I want to train a WGAN-GP model, so I wrote this code that fits in training_step
, validation_step
and testing_step
:
generator_opt, critic_opt = self.optimizers()
random_noise = torch.randn((fg_images.shape[0],) + (self.latent,)).to(fg_images)
self.toggle_optimizer(generator_opt)
fake = self.generator(random_noise)
generator_loss = (self.critic(fake).mean())
if stage == 'train':
self.manual_backward(generator_loss)
generator_opt.step()
generator_opt.zero_grad()
self.untoggle_optimizer(generator_opt)
self.toggle_optimizer(critic_opt)
critic_real = self.critic(fg_images).mean()
critic_loss = -self.critic(fake.detach()).mean() + critic_real
if stage == 'train':
gradient_penalty = 10 * self.gradient_penalty(fg_images.detach(), fake.detach())
self.manual_backward(critic_loss + gradient_penalty)
critic_opt.step()
critic_opt.zero_grad()
self.untoggle_optimizer(critic_opt)
My understanding is that toggle_optimizer will detach any parameters that are not associated with that optimizer being toggled. Our of curiosity, I wrote the following code which is similar to the above, however, I used my own toggle method:
random_noise = torch.randn((fg_images.shape[0],) + (self.latent,)).to(fg_images)

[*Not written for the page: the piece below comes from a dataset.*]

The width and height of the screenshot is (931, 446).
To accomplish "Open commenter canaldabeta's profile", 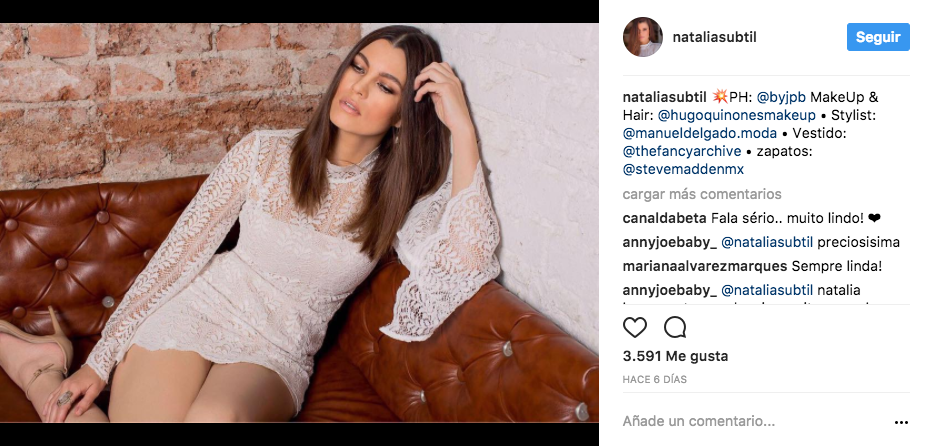I will tap(664, 219).
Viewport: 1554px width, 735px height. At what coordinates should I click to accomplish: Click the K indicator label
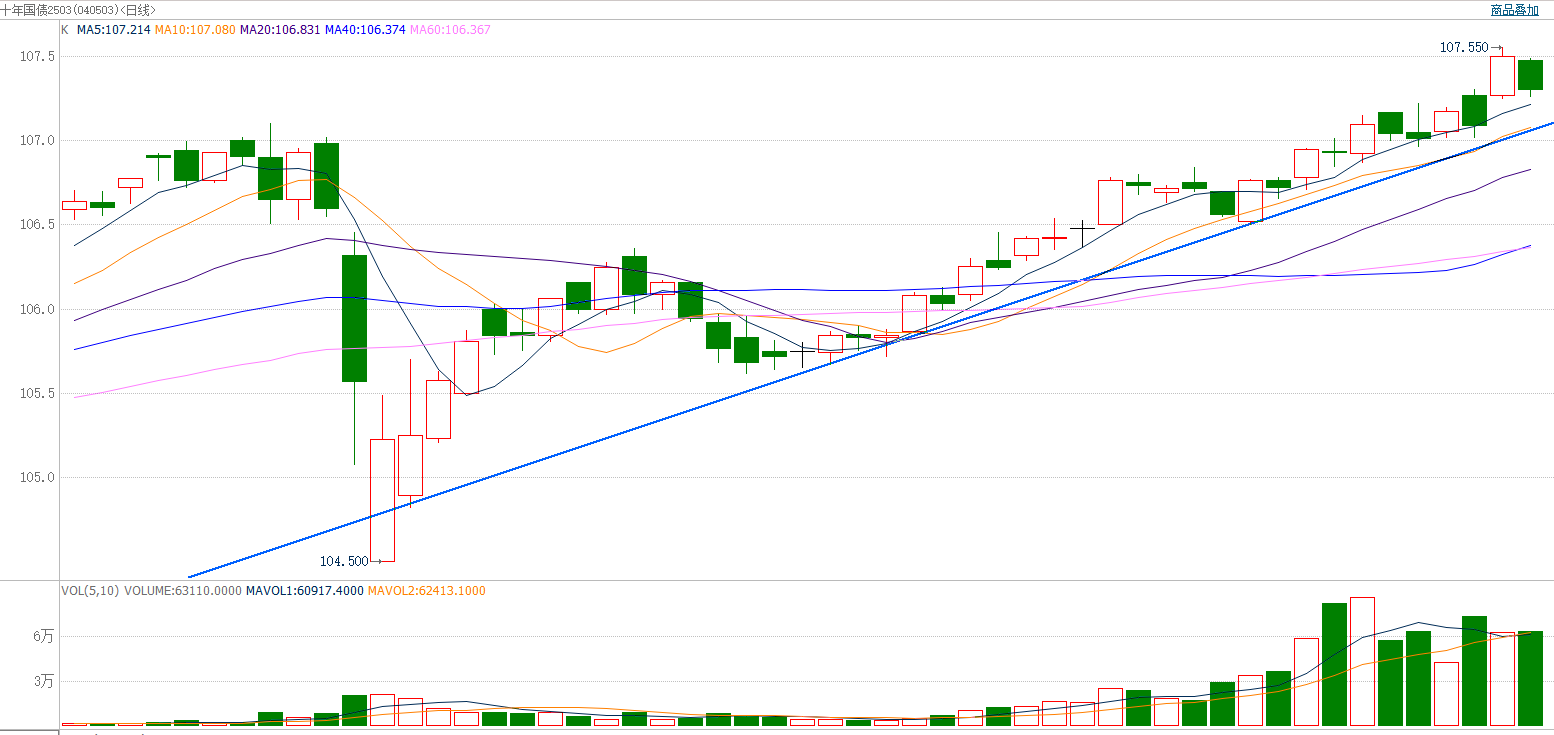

fake = self.generator(random_noise)
freeze(self.critic)
generator_loss = (self.critic(fake).mean())
unfreeze(self.critic)
if stage == 'train':
self.manual_backward(generator_loss)
generator_opt.step()
generator_opt.zero_grad()
critic_real = self.critic(fg_images).mean()
critic_loss = -self.critic(fake.detach()).mean() + critic_real
if stage == 'train':
gradient_penalty = 10 * self.gradient_penalty(fg_images.detach(), fake.detach())
self.manual_backward(critic_loss + gradient_penalty)
critic_opt.step()
critic_opt.zero_grad()
Where freeze
and unfreeze
are defined as:
def freeze(model):
for p in model.parameters():
p.requires_grad_(False)
model.eval()
def unfreeze(model):
for p in model.parameters():
p.requires_grad_(True)
model.train()
The first approach doesn’t work because the generated images are not of good quality, but using the second approach (freeze/unfreeze) works. Why?
Another question: can I toggle multiple optimizers? For instance, I have another NN, let’s call it helper
, which is supposed to work with the generator, so its loss is basically part of the generator loss. To me, it seems that we can only toggle one optimizer at a time.